Matthew, got 'em. I'll need your email address as well -- a comment marked "not for posting" will get it to me.

FLwolverine, that does happen sometimes with stories! I hope you pursue yours, finish it up, and get it published.

Dltrammel, you can keep tinkering with it -- if it gets chosen, you'll have until the final edits are done to make any last changes.

Shark, got it -- I need your email address, so I can contact you if your story gets chosen. A comment marked "not for posting" will get it to me promptly...

Janet, glad to hear about the deep mulch! Don't worry about the sowbugs and earwigs -- they're not a threat to your vegetables, and eat things that are. The latest on the early Maya I'd heard, the poll on the collapse of evangelical fundamentalism I hadn't -- many thanks for both.

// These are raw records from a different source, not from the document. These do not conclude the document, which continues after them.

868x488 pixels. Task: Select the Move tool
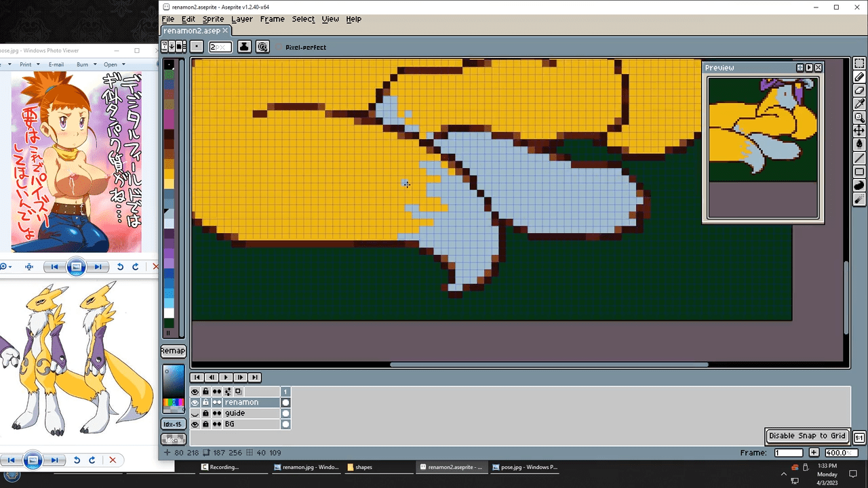[859, 130]
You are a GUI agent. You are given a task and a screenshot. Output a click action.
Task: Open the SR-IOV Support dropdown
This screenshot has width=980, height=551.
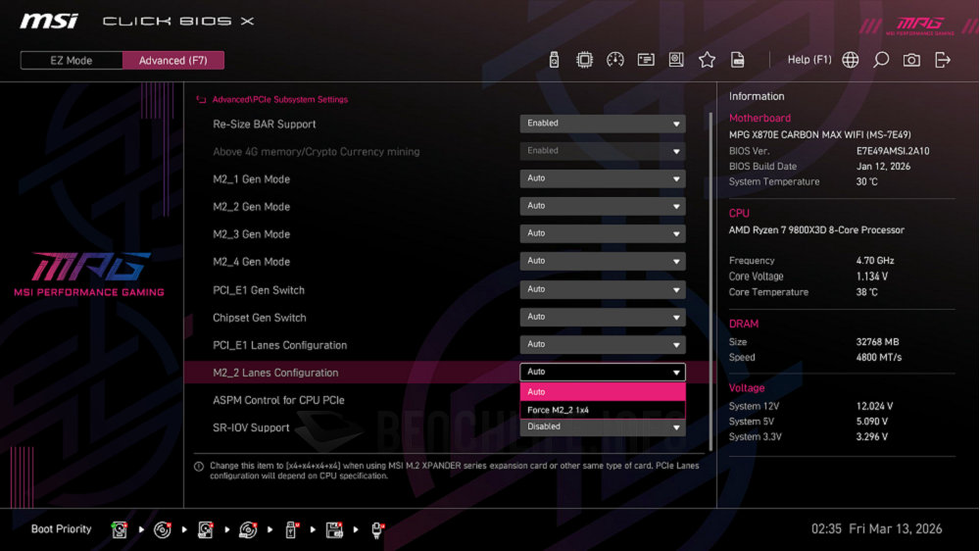(602, 427)
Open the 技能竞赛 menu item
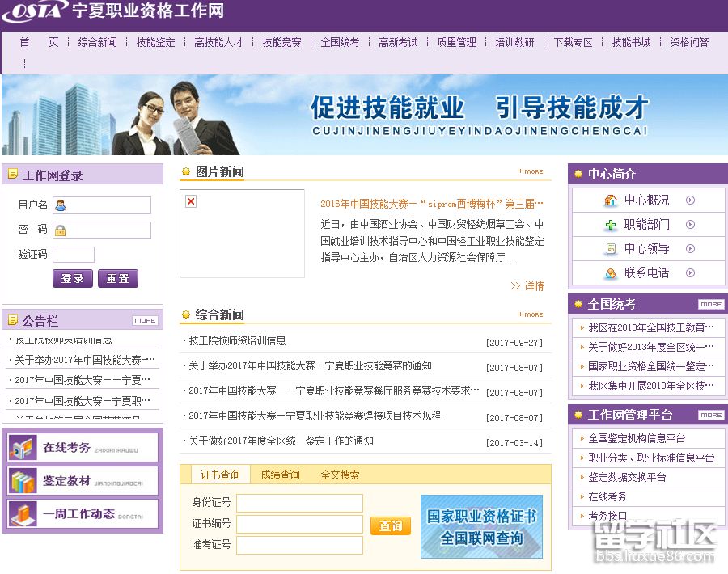This screenshot has width=728, height=574. 282,43
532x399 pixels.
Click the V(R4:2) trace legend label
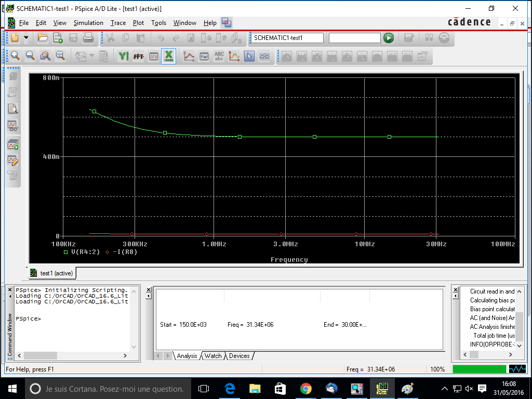(85, 252)
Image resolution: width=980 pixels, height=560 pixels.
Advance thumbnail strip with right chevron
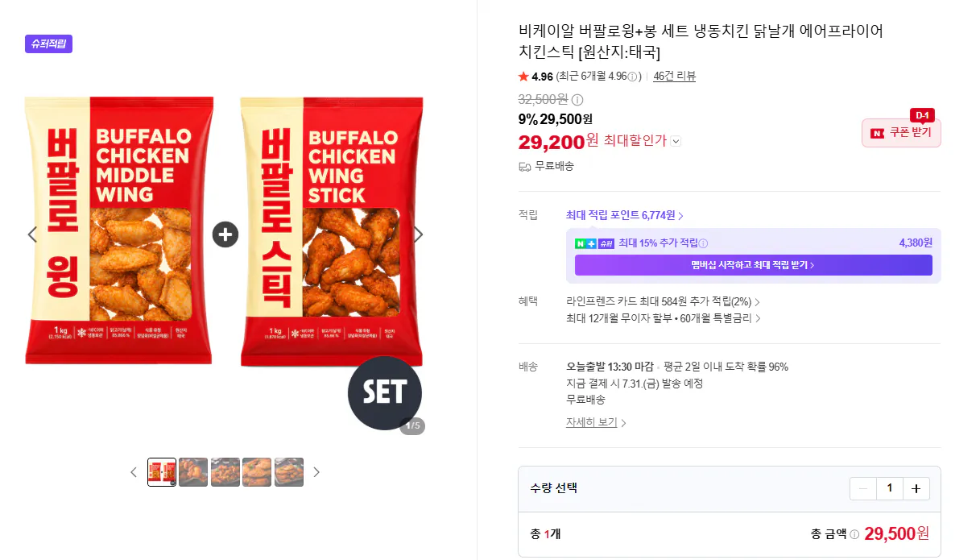tap(316, 472)
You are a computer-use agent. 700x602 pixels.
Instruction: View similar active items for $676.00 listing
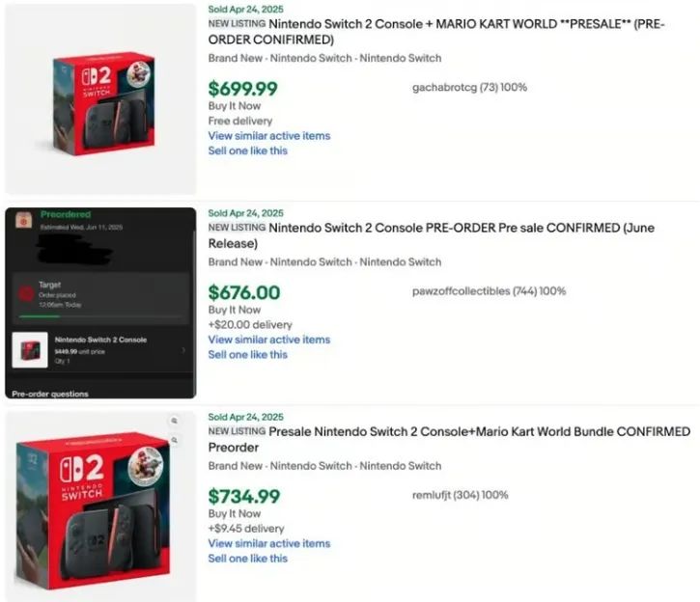point(269,340)
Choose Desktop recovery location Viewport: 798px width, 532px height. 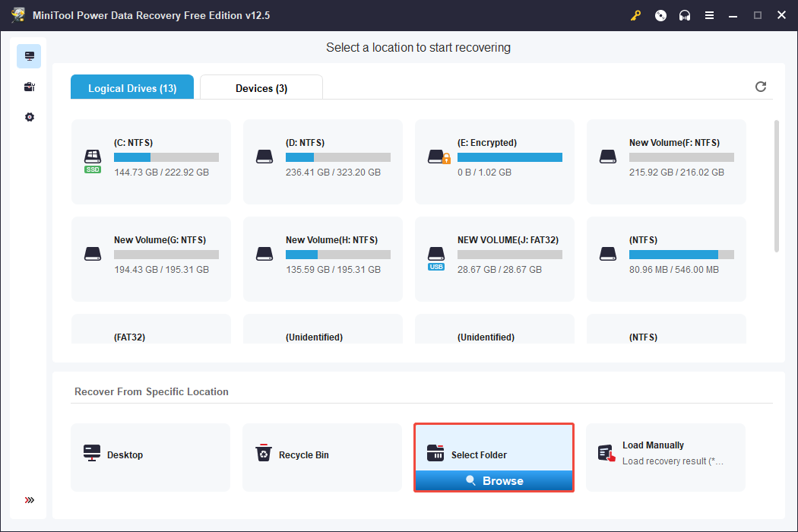150,455
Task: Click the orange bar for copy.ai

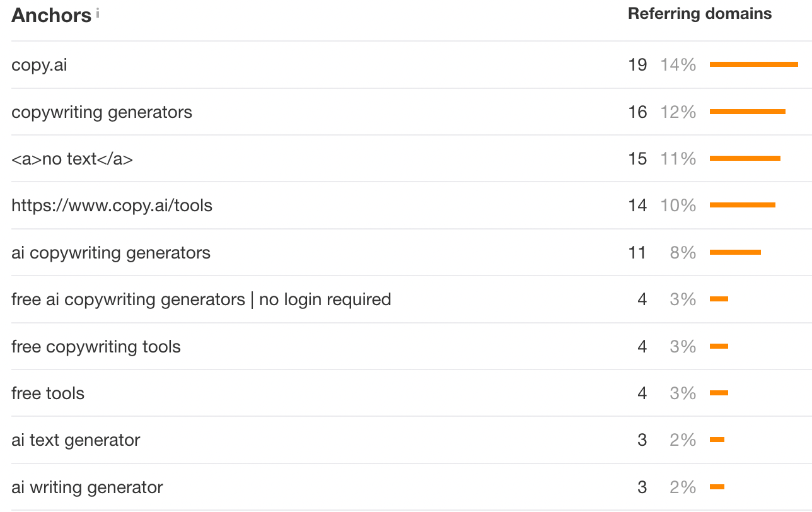Action: [753, 64]
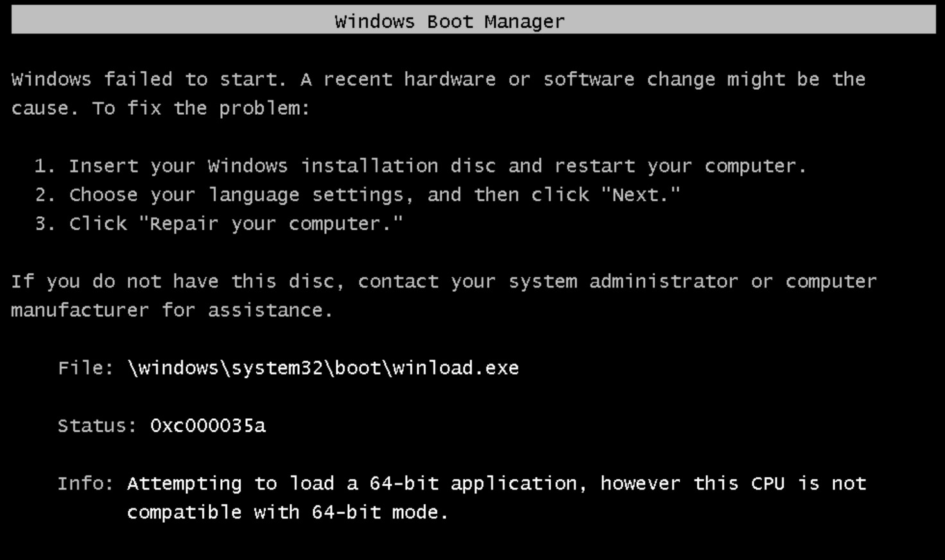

Peakfuture, got it -- I'll need your email address, of course.

Nick said...

Hi JMG,

I've been a fan of yours for several years, though I've lurked in the background until now. Thank you for holding the writing contest again. I read the first compendium and was really impressed at the talent. It also inspired me to give it a go. I'll be posting my story on my brandee new blog later this evening. Sorry for the last minute stuff, but I did a major rewrite this week. The link to my blog called Presenting Nature is below. I'll give you a heads up once it's officially up.

Thanks again!

Nick Kokales
http://presentingnature.blogspot.com/

mallow said...

Here's my entry. Ten minutes to midnight here, giving a whole new meaning to down to the wire.

http://notquitearcadia.blogspot.ie/

Peg Moran said...


Here's another contribution to the post-peak story scene.... DOWN THE ROAD.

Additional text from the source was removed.